O Banco Central permitiu que as empresas usem os valores que têm a receber com vendas no cartão como garantia de empréstimos aos bancos. Para executivos de bancos digitais, isso deve baratear a oferta de crédito.
Ray Chalub, diretor de Operações do Banco Inter, conta que o número de clientes pessoas jurídicas já chegou a 1 milhão. O banco oferece Pix e conta corrente gratuitos, cartão de crédito sem anuidade, e colocou à disposição desse público uma plataforma de negócios.
— Eles sempre foram importantes para o banco e conhecemos as dores desse segmento. Temos uma plataforma de negócios com produtos de investimentos, seguros para os colaboradores e para a empresa — conta Chalub.
O Banco Original, instituição digital controlada pela J&F, dona da JBS, depois de consolidar a carteira de pessoas físicas passou a focar nos clientes pessoa jurídica no ano passado.
— Se o cliente tiver conta como pessoa física e quiser abrir a de pessoa jurídica, faz isso pelo aplicativo. O gerente será o mesmo, com atendimento 24 horas e sete dias por semana — conta Márcio Moral, chefe de Empresas do Banco Original.
Já são 220 mil contas de pessoa jurídica abertas. O banco oferece atendimento até com folha de pagamento e cobrança. Também trabalha com exclusividade com o Fundo de Aval às Micro e Pequenas Empresas (Fampe), do Sebrae. Isso, segundo Moral, barateia o custo, já que o risco é minimizado.
Ele lembra que o banco ganha tração nesse segmento ao atender clientes e fornecedores da JBS, como supermercados e açougues, por exemplo.
— Conhecemos esses clientes. Muitos fecharam na pandemia, mas mantivemos a oferta de capital de giro até que eles abrissem novamente — diz o executivo.
No Nubank, a conta pessoa jurídica já existe desde 2019. Mas nos últimos 12 meses, o crescimento do número de clientes foi de 217% e 37% dos que hoje abrem conta na instituição têm menos de três meses de empresa. A conta tem funcionalidades similares às oferecidas pela conta digital para pessoa física, como transferência ilimitadas, pagamento de boletos e cartão de débito, além de ferramentas como a emissão de boletos de cobrança e o extrato digital.

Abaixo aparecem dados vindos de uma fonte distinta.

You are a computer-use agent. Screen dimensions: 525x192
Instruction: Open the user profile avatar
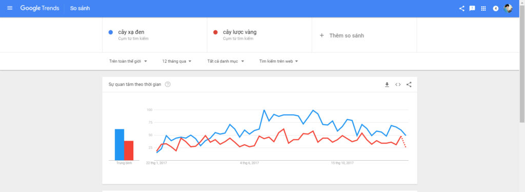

Esta semana, o banco anunciou mais duas ferramentas: controle de cobranças pendentes, pagas e vencidas pelo aplicativo. E possibilidade de que o dinheiro das vendas feitas por cartão seja depositado automaticamente na conta do Nubank, sem a necessidade de ter outra conta só para esse tipo de pagamento.
O banco digital BS2 firmou parcerias para oferecer um pacote de serviços aos pequenos empresários, como maquininhas para débito e crédito, soluções de contabilidade e produtos de investimento. Também tem o pacote de serviços gratuitos e atende 150 mil clientes pessoas jurídicas.
— Na pandemia vimos um salto na adoção de serviços remotos. Esse fluxo digital vai permitir que as pequenas empresas possam ter acesso a mais produtos no banco, como as várias modalidades de crédito — afirma Marcos Magalhães, presidente do BS2.